What kind of professors traffic in bogus numbers?  It’s telling, right off the bat, that Roberts is not just an environment researcher, but a sociologist.  Many of us on the political right suspect that’s the sweet spot for climate change alarmism, because the alarm is meant to herd us to behaviors that our betters would prefer.  Consider this, for example, from Roberts’s bio on the site of the Brookings Institution (yes, that Brookings), where he’s a non-resident senior fellow on the global economy and development:

He is a leader in Rhode Island’s efforts to lead the nation on addressing climate change; supervising groups of students who, in collaborating with local organizations, have successfully passed major climate change legislation.

In short, he’s an activist leveraging his positions at Brown University and the Brookings Institution to lobby for changes to the law, with a ready crew of assistants who pay him for the experience.  When our state-level legislators pass laws that make it more difficult and more expensive to live in Rhode Island, which hasn’t a snowball’s chance in a sunspot of averting global climate disaster, you may have the good professor and his acolytes to thank.

It’s reasonable, then, and timely, too, to question strange-seeming statements such as this:

Although deadly heat waves make the headlines, studies also show that more moderate heat is also associated with excess deaths and emergency department visits. In fact, because days that are merely warm and not extremely hot are much more common, researchers estimate that the total number of people that die or are hospitalized due to excess heat is much greater for moderately hot days than for extremely hot days.

Got that?  It’s even dangerous when the days are “merely warm.”  So, next time you walk out in the spring or autumn and turn your cheek to the sun with a smile, know that your pleasure comes at the expense of people’s lives.  (How selfish.)  On the other hand, given the financial and ideological incentives, as well as the rhetorical habits, of such activists, we shouldn’t be surprised if the data includes, for example, injuries sustained because people are out and about enjoying the weather.  

If that’s the case, there may be a level of humanitarian genius behind the activists’ policy suggestions.  If the weather makes people more active and people therefore get hurt at a greater rate, even if public policy can’t change the weather, we might save lives if we ensure that fewer people can afford to do anything more than hide in the shade. This may explain Rhode Island law and economy better than at first seems likely.

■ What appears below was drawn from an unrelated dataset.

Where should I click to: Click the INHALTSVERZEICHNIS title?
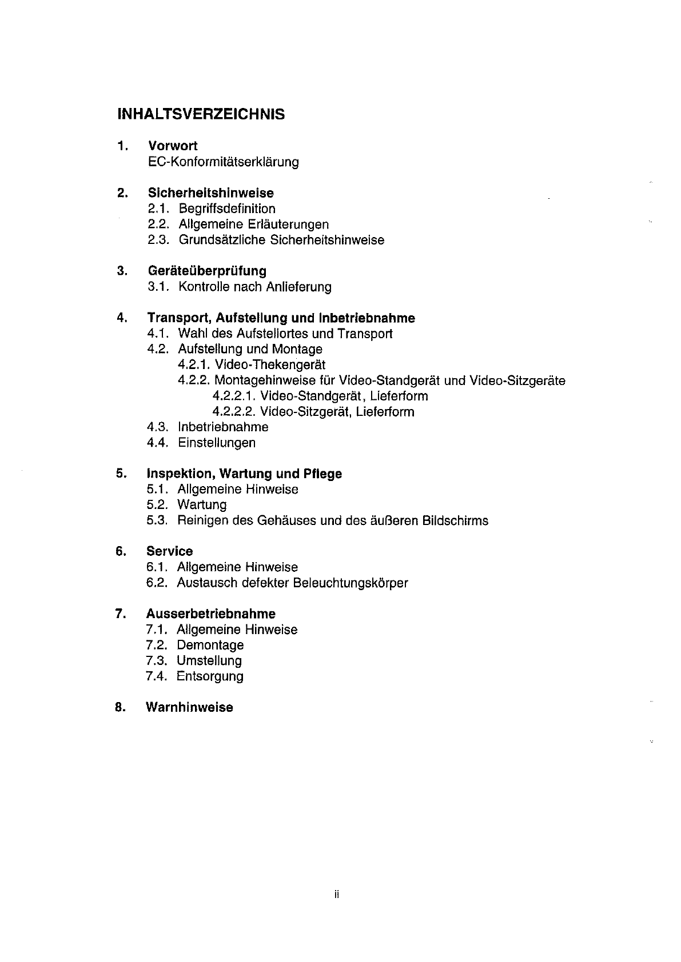pos(201,114)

Putting aside the benefits of saving lives by stalling them, I noted yesterday that the patina of objectivity provided by science (nominal or otherwise) is central to the strategy of imposing an ideology while deflating intellectual competition through cultural relativism.  A university at which students take action to bring attention to the “fact” that “not all people who menstruate are women” is clearly a hothouse breeding ground for dupes and feeding ground for dupers.